Binary metadata items are converted into binary numeric metadata items (with 0/1). Categoric metadata with more than two categories can be binarized, such that each category is represented by a separate binary metadata item. Numeric metadata are kept as is. Dates, when specified, are converted into days since the reference date.

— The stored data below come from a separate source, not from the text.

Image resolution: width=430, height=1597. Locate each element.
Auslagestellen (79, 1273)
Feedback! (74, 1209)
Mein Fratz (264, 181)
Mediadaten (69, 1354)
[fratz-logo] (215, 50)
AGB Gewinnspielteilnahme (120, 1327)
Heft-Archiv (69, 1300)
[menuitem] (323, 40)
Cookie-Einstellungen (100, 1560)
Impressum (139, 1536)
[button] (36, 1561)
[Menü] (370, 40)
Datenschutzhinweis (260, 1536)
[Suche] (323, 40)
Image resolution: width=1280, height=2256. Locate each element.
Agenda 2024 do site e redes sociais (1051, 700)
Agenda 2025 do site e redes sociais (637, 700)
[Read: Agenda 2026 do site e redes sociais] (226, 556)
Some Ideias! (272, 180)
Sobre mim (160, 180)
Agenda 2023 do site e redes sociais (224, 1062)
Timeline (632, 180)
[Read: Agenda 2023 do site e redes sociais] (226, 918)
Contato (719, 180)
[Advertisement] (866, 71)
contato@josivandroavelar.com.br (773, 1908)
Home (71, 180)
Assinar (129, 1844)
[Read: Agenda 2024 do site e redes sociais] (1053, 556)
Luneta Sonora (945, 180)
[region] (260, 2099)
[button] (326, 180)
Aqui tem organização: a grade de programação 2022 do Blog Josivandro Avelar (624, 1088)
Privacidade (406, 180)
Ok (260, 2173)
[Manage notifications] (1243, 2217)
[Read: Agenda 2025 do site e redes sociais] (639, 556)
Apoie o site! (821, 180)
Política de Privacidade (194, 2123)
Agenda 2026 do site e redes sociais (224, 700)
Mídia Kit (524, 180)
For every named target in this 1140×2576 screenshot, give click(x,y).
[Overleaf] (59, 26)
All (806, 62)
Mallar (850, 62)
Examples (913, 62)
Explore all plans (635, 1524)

Note that constant metadata are removed.

metadataToNumeric(
  metadata,
  yes = "Y",
  no = "N",
  na.threshold = 100,
  to.skip = c(),
  binarize = TRUE,
  date.items = c(),
  format = "%d/%m/%y",
  referenceDate = "1/1/1900",
  remove.neg = TRUE
)

Arguments

metadata

a dataframe

yes

the symbol used for the first value in a binary metadata item (e.g. "Y")

no

the symbol used for the second value in a binary metadata item (e.g. "N")

na.threshold

remove metadata with more than the maximum allowed percentage of missing values

to.skip

names of metadata to skip from binarization

binarize

convert categoric metadata items into as many binary metadata items as there are categories (if false, metadata with more than 2 categories are removed)

date.items

names of metadata items that represent dates

format

the format used for the date items (an example date fitting the default format is 26/1/80)

referenceDate

reference date used for conversion of dates into numbers (the reference date format is always d/m/Y)

remove.neg

remove metadata items with negative values

Value

a purely numeric dataframe